Now, in theory, we can modify the regular-expression-based shortening algorithm above to work on an AST instead of a sequence of lines. Instead of looping through lines, we can do a depth-first traversal of the nodes. If a node is on a long line, we can insert newlines between its children and/or recursively apply our shortening on them. The exact logic here depends on the node type, but in the case of a CallExpression (i.e., a function call) for instance, we would insert newlines between each of the children Args. Then, at the end, we can convert the AST back to code and run gofmt to fix the spacing on each line.

The implementation

This is all great, but there’s one significant problem- ASTs are abstract. In general, they’re intended for compilation, not code formatting, so details like spacing and newlines might be incomplete. In the go case specifically, it’s hard to tell what the length of a line is just by looking at the AST nodes that were generated from that line.

As I dug into the AST-based approach, I realized that this was going to be a significant blocker- if we didn’t know line lengths, it would be impossible to figure out which AST nodes to modify. I needed some way to link the state of the original code (i.e., that a particular line is too long) to its AST representation, but without modifying the logic of the code itself.

After some trial-and-error, I figured out that comments could be one way to make this link.
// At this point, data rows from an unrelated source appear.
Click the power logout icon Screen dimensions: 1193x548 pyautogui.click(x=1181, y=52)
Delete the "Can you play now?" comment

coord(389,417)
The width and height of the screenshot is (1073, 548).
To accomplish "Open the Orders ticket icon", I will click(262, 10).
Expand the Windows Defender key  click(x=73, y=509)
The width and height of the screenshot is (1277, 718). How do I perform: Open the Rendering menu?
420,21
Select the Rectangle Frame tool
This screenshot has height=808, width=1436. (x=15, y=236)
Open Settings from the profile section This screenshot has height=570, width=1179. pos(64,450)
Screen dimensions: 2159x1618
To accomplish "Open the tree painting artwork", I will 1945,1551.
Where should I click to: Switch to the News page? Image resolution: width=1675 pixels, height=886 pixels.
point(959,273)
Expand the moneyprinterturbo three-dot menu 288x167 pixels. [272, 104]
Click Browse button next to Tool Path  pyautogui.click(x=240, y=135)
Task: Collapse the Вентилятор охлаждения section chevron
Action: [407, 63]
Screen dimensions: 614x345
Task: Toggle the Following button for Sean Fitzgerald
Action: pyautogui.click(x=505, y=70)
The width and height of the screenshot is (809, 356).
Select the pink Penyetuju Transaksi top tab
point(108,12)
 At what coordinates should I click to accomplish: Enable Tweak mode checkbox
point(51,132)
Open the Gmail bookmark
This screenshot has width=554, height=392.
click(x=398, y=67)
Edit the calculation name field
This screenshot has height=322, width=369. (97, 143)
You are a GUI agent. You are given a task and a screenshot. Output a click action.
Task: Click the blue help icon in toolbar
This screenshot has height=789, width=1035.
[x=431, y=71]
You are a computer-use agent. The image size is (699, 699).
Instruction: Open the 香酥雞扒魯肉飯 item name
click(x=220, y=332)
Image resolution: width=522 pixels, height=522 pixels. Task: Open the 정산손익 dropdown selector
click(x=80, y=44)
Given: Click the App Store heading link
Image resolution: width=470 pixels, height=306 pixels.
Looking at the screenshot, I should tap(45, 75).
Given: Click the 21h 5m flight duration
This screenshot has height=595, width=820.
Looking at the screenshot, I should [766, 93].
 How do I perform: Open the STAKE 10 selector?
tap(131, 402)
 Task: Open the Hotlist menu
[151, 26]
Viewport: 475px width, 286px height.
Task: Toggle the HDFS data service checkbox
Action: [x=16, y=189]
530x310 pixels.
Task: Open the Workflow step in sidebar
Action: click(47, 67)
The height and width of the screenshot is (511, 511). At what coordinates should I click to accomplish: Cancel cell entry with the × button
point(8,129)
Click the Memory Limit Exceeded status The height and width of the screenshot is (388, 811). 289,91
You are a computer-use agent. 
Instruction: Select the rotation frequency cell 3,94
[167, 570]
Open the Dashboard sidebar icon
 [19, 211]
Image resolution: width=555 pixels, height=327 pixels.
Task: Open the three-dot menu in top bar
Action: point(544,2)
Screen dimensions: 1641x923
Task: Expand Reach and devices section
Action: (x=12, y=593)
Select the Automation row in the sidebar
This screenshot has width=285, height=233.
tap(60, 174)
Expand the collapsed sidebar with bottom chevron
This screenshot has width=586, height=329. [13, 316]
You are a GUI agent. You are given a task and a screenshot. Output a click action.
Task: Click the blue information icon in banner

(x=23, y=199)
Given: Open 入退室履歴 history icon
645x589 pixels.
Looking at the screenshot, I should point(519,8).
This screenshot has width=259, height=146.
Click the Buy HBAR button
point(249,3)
In particular, the tool could first add comments to the long lines in the code, then generate the AST. We could then check each node to see whether it had one of these “line too long” comments to determine whether we should try to split it out onto multiple lines.

The golang AST does include comments, but unfortunately they’re not directly linked to other nodes in the AST. Thankfully, however, there’s a third-party AST generator, dave/dst, that does maintain these links. By using this, I could mark the long lines, generate the AST, and then traverse the graph and insert newlines in the appropriate places to break up the long lines. The “control comments” could then be scrubbed at the end so they wouldn’t appear in the final formatted output.

Once I got the initial skeleton in place, the rest of the work involved figuring out how to split each node type. In most cases, it was fairly straightforward- function declarations and calls, for instance, can be split between the arguments. It got tricker, however, when dealing with cases where the top-level node is not the one that you actually want to shorten. If you’re shortening an assignment, for instance x := myFunc(...), then you really want to shorten the right-hand-side, which is in a lower-level node. In these cases, you need to “push” the shortening work down recursively.

From testing to release

After lots of trial-and-error, I got the tool, which I decided to call golines, working for all of the fixtures that I could generate myself. The next step was to run it on real code to make sure that it (1) wouldn’t crash, (2) would make progress at a reasonable speed, and (3) would actually shorten long lines in a reasonable way.

I started with some of the smaller go repos inside Segment, and worked my way up to large, open-source projects like Kubernetes. Along the way, I filled in the various AST node types that were omitted in my first pass and also used pprof to discover and alleviate the performance bottlenecks.

In the end, I got to a point where I felt fairly confident about the quality of the tool and kicked off our internal process for open-sourcing. A week later, golines was out in the wild and available for general use!

Conclusion

If you’re annoyed by long go lines as much as I am, please give golines a try. And, if you notice any problems or have enhancement suggestions, file an issue in the repo. External contributions are welcome as well.